The significance of this Jewish sacred structure to us Christians and Catholics cannot be understated. However, I was personally filled with confusion at that moment as I stood hesitating whether I should go up and touch the wall or not. At that time, I could not fully comprehend the significance of this place, and I seriously pondered why my fellow pilgrims were visibly moved as they touched the wall. But as I finally approached and put my hands on the cold stones, I could feel my heart pumping stronger, and it hit me, this was where ‘the Divine Presence always rests’.
On my left and right were Jews praying fervently, and yet there I was praying as a Christian. That moment was surreal to me. The prophet Isaiah called the Temple a “house for all nations”. Israel is a land where there is much fighting amongst the Jews, Muslims and Christians, but in front of the Wall, all stand equal. This is a universal centre of spirituality. The Wall has withstood time, it has witnessed war and peace, destruction and revival. For generations, it has absorbed the prayers and yearnings of those near and far.

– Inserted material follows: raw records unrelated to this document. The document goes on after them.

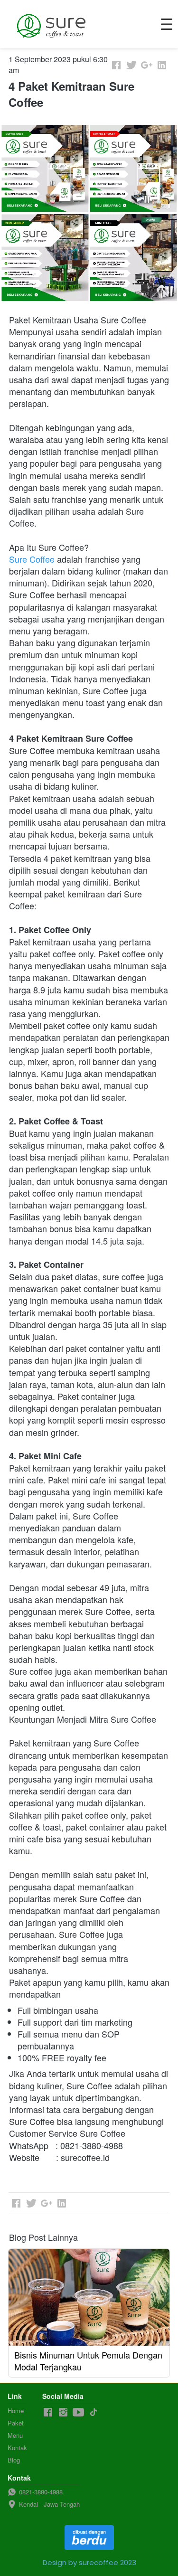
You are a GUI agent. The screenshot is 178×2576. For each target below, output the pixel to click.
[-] (48, 2412)
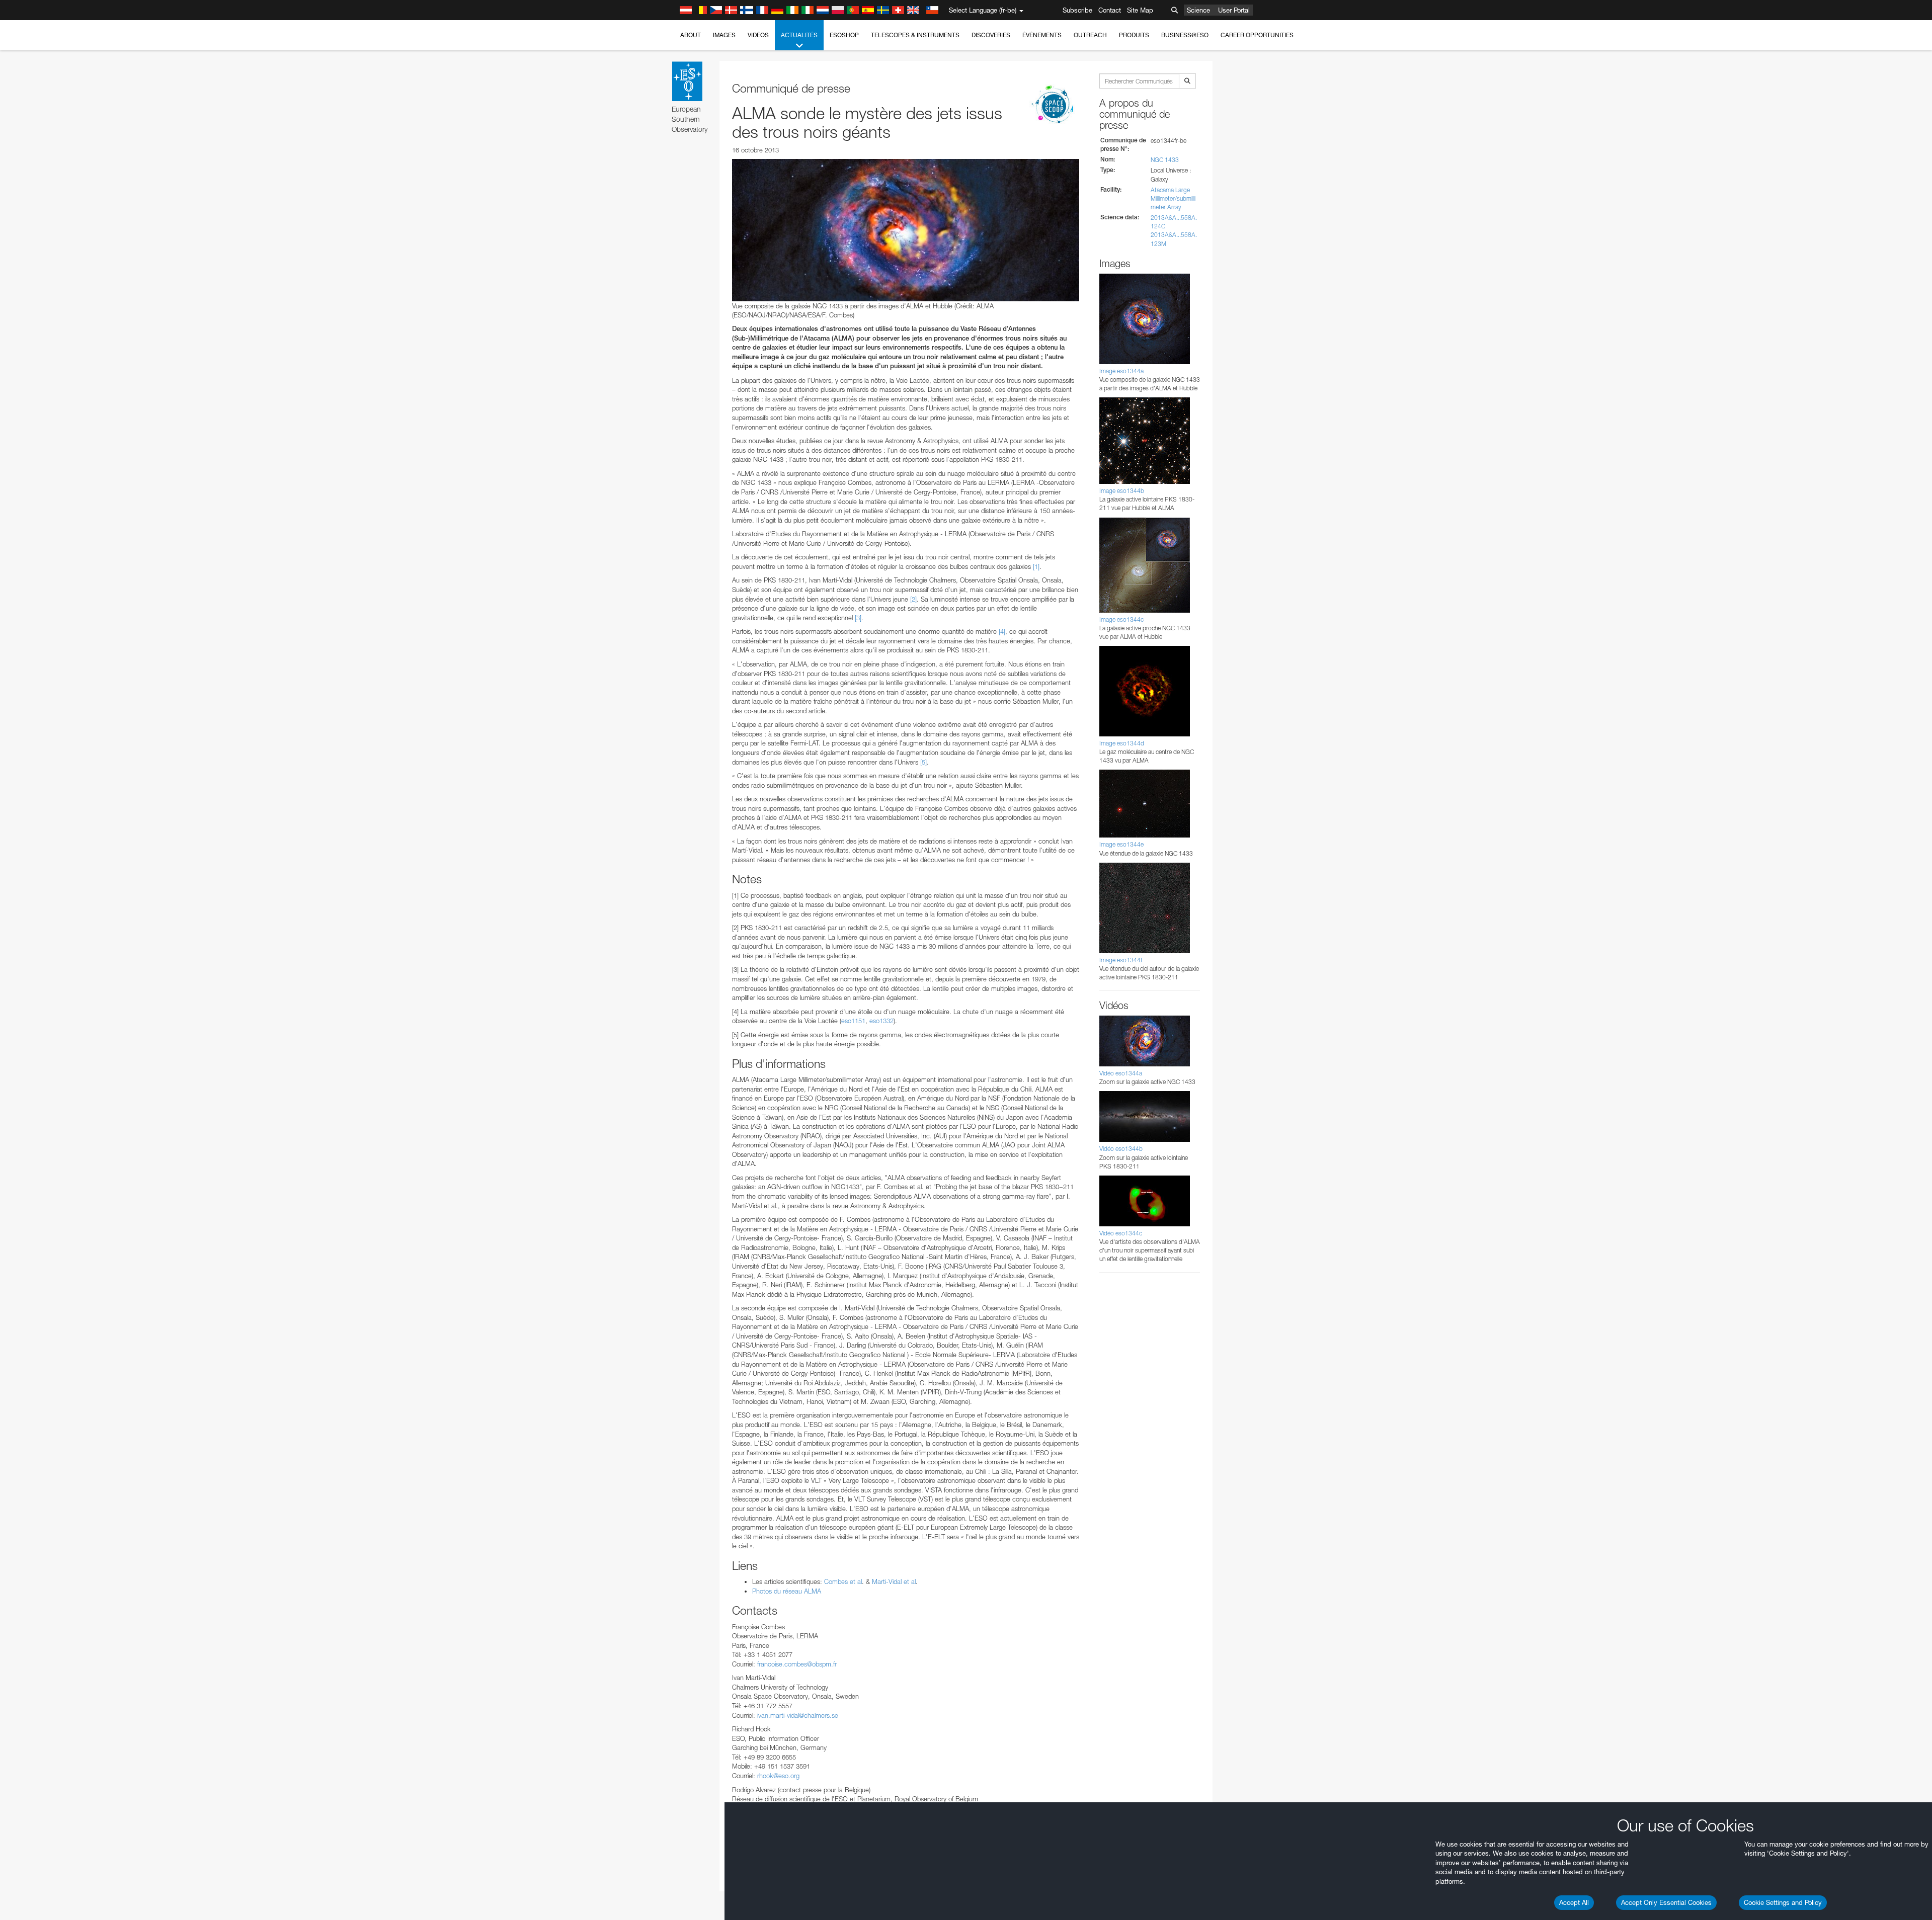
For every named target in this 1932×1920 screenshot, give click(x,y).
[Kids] (1054, 105)
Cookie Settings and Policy (1783, 1902)
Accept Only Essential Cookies (1666, 1902)
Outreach (1090, 35)
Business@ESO (1185, 35)
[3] (858, 618)
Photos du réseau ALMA (786, 1591)
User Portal (1234, 10)
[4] (1002, 631)
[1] (1036, 566)
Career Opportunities (1257, 35)
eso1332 (881, 1021)
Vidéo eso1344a (1120, 1073)
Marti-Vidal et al (893, 1581)
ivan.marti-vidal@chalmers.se (797, 1715)
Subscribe (1077, 10)
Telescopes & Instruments (915, 35)
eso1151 (853, 1021)
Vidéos (758, 35)
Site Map (1140, 10)
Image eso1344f (1120, 960)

I am still very grateful that I had this incredible privilege to go on this pilgrimage. A year on, and I am still appreciating the wonders of the Gospel coming alive to me at the Holy Land.
(Today’s Oxygen by Kristel Wang)
Prayer: Dear Jesus, we pray for peace and harmony amongst all nations and religions.
Thanksgiving: Thank you, Heavenly Father, for reminding us of your goodness and everlasting truth. Amen.